Secara pribadi, saya bisa mengatakan itu, karena saya juga pernah bermain teater. Dan, sampai detik ini tidak perlu mabuk untuk dapat berpartisipasi di acara-acaranya dan di pentas-pentasnya.
Tetapi, memang, ketika ada kegiatan, terkadang harus sampai malam. Misalnya, ketika H-1 pementasan, ternyata perlu ada gladi bersih, menyiapkan keperluan pementasan, hingga perlu juga membangun panggung yang istilah familiernya adalah 'nyeting panggung'.
Karena, dengan kita ada di lokasi sejak H-1, aktivitas kita sebelum acara dimulai tetap dapat terkontrol. Bangun tidak bisa terlambat, dan tidak ada alasan lain untuk mengganggu jadwal persiapan; seperti terjebak macet atau lainnya.
Kalau sampai orang tua masih khawatir, maka tidak masalah orang tuanya izin untuk hadir di persiapan acara itu. Namun, dengan syarat, mereka hanya duduk dan diam saja. Tidak perlu ikut campur terhadap aktivitas di situ.
Kalau berteater yang mana masih ada unsur suka-sukanya saja sudah diwaspadai hingga dilarang oleh orang tua, bagaimana dengan melepas anak untuk bekerja? Bukankah itu seperti melepas singa penangkaran ke hutan tanpa disiapkan untuk beradaptasi?

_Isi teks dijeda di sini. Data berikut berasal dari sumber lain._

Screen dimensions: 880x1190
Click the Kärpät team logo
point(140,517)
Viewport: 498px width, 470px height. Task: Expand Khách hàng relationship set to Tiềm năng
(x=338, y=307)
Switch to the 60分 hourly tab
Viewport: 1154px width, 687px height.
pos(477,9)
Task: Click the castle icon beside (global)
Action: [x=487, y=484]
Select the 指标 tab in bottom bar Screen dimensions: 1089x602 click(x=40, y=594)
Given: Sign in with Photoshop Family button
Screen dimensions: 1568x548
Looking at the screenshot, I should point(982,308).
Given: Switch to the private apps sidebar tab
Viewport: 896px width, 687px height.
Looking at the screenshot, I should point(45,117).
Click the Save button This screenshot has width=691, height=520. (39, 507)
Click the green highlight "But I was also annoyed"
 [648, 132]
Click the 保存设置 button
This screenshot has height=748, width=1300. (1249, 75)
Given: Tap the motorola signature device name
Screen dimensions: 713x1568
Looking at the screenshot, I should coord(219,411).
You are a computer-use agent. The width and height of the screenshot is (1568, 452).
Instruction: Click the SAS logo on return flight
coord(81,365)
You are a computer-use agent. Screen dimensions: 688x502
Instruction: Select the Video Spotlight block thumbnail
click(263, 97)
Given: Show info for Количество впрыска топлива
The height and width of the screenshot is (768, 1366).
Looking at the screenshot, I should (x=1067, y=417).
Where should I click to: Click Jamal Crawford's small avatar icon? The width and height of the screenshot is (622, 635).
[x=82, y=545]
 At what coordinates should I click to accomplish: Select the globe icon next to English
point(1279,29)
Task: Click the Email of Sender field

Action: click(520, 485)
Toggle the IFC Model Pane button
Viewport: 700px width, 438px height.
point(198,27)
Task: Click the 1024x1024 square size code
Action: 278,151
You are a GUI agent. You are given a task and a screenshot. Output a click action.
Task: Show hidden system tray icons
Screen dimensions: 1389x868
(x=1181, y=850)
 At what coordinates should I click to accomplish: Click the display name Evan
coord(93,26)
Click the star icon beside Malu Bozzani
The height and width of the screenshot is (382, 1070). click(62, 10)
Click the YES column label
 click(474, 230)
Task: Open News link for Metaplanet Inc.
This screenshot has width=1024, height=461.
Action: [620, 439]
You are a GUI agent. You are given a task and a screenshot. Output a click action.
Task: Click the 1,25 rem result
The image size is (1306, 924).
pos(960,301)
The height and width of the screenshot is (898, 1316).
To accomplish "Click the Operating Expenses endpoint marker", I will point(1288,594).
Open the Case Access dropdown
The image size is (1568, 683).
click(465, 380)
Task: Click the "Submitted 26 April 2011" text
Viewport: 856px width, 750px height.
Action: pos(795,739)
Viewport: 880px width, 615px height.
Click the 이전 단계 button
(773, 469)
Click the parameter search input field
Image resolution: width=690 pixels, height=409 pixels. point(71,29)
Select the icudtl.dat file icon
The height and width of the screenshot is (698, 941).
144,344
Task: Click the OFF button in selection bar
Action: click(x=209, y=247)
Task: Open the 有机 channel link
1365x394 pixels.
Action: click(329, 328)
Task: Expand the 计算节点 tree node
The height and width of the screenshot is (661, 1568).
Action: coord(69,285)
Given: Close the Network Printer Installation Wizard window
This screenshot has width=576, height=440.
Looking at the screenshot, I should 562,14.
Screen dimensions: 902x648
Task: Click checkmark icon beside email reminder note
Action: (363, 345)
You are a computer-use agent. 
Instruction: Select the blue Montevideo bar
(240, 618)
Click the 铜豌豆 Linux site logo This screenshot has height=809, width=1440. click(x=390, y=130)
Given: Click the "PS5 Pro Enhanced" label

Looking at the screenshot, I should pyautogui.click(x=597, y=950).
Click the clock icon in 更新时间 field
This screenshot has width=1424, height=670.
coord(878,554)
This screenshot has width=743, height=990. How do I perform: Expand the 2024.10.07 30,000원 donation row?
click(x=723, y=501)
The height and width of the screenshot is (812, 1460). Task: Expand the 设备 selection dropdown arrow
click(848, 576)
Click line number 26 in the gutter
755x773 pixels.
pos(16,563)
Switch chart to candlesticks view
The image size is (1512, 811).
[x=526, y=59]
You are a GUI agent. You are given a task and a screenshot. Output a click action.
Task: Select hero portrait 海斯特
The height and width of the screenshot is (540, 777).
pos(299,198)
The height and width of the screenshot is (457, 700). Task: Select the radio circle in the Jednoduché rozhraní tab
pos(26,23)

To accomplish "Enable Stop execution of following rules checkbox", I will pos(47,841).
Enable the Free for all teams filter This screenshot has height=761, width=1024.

Dunia pekerjaan jauh lebih kejam daripada dunia kesenian. Faktornya ada dua.
Pertama, dunia kerja ada uang yang mengikat manusia untuk tetap tunduk terhadap sistem. Kedua, dunia kerja tidak mengenal  kata suka, yang ada adalah harus. Karena, saat melakukan sesuatu pasti akan dibayar.
Inilah yang membedakan dengan dunia kesenian, apalagi yang masih belum profesional, alias masih berupa kegiatan tambahan saat di sekolah atau di kampus. Maka, seberat-beratnya tanggung jawab di sana masih belum sebanding dengan tanggung jawab yang harus diemban di dunia pekerjaan.
Ditambah dengan faktor gairah (passion). Di dunia kesenian, gairah masih dipupuk dan dikembang-biakkan. Itulah kenapa, masih banyak orang yang dapat menemukan kesenangannya atau media yang tepat untuk mengekspresikan diri.